[Start of Attachment]
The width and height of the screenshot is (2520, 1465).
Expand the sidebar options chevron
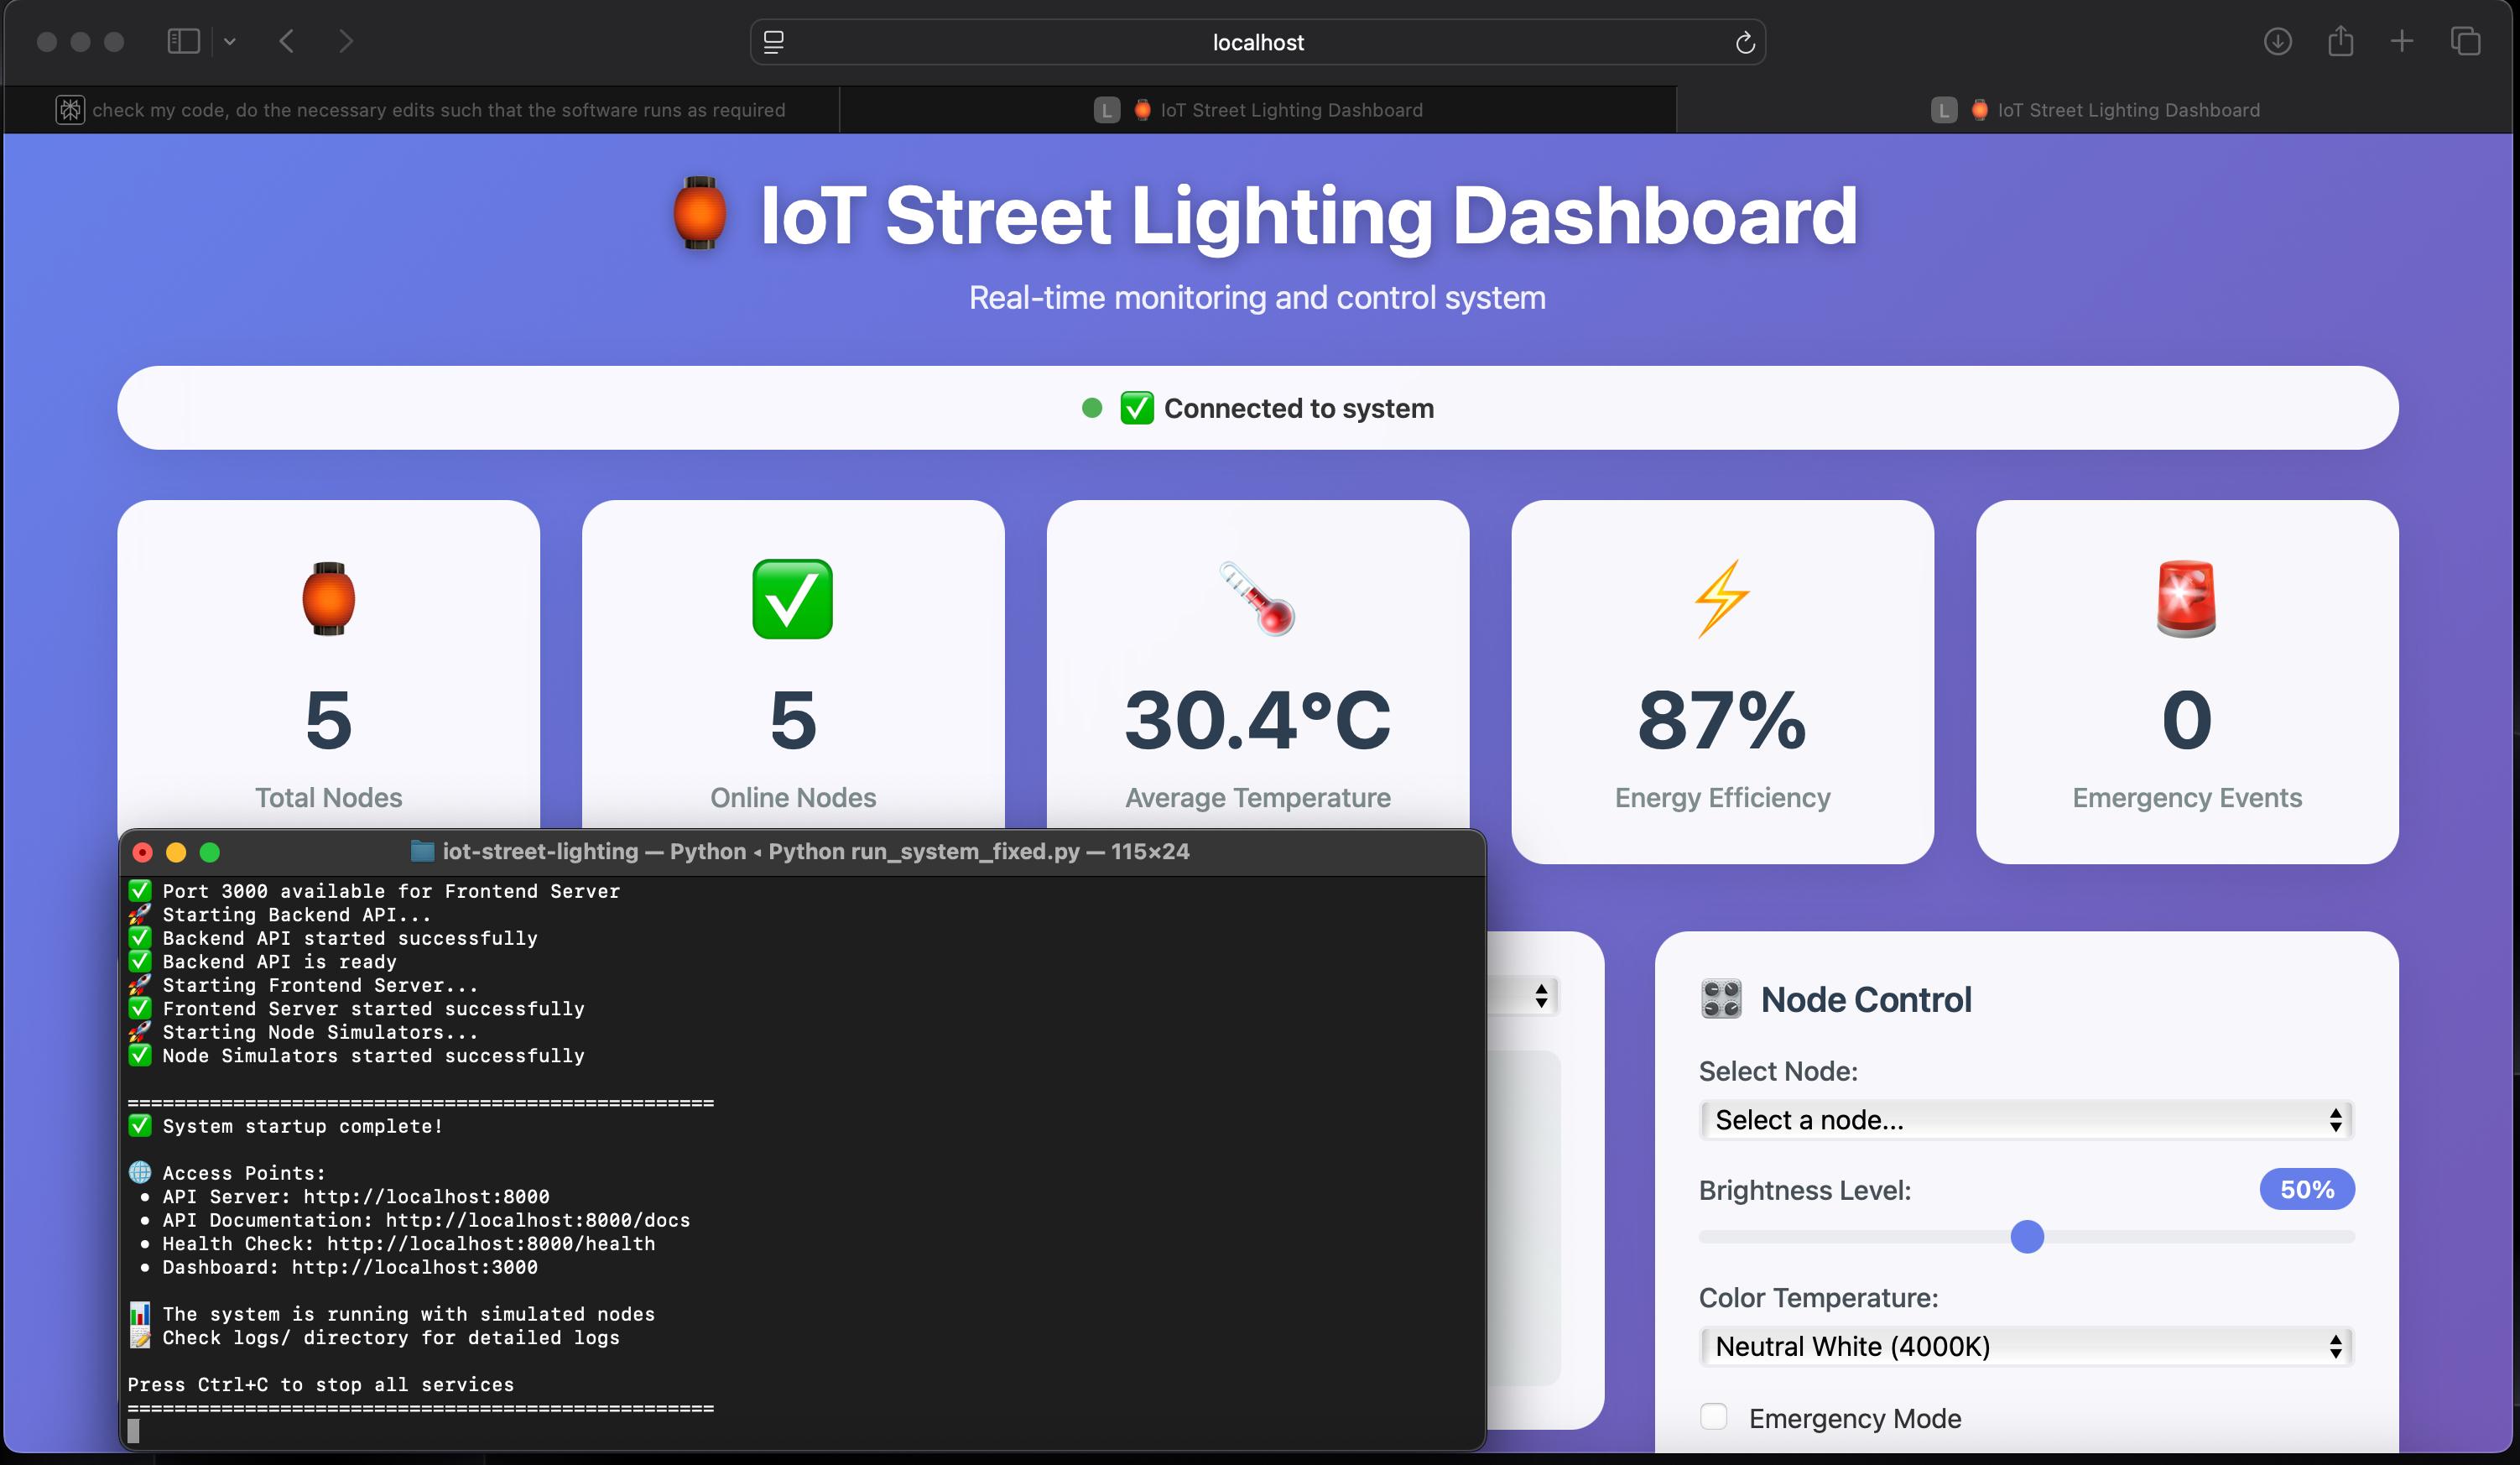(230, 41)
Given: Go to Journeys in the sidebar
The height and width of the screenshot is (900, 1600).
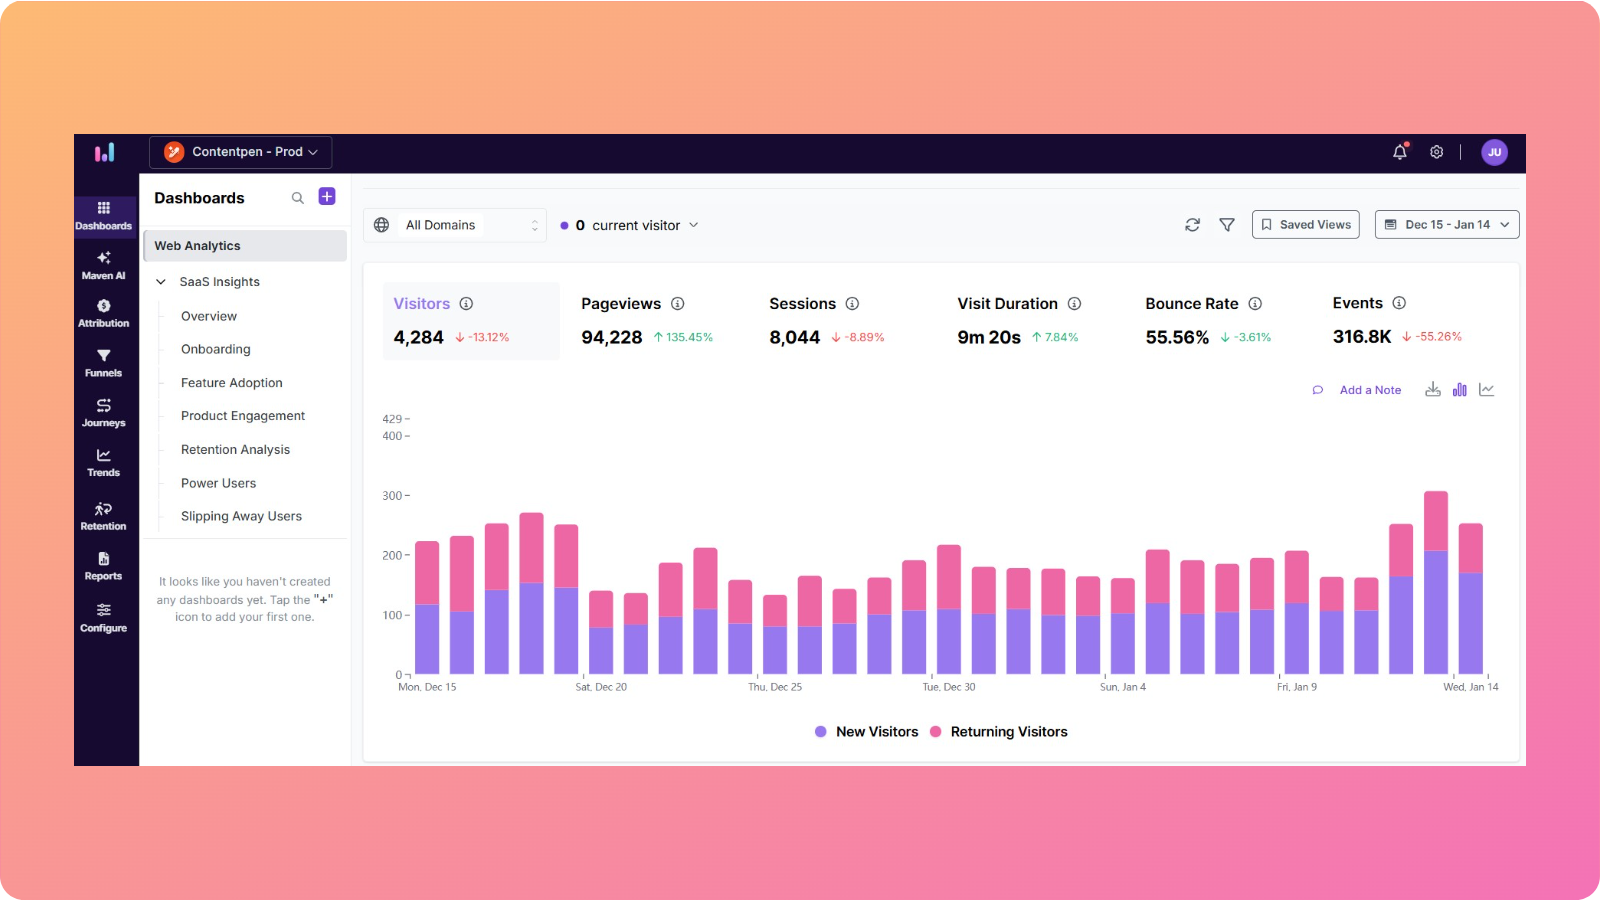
[End of Attachment]
#### The task
Without the pictures, give every line of the data again, exactly as written.

#### Result
The width and height of the screenshot is (2520, 1465).
Expand the sidebar options chevron
(230, 41)
Given: Go to Journeys in the sidebar
The height and width of the screenshot is (900, 1600).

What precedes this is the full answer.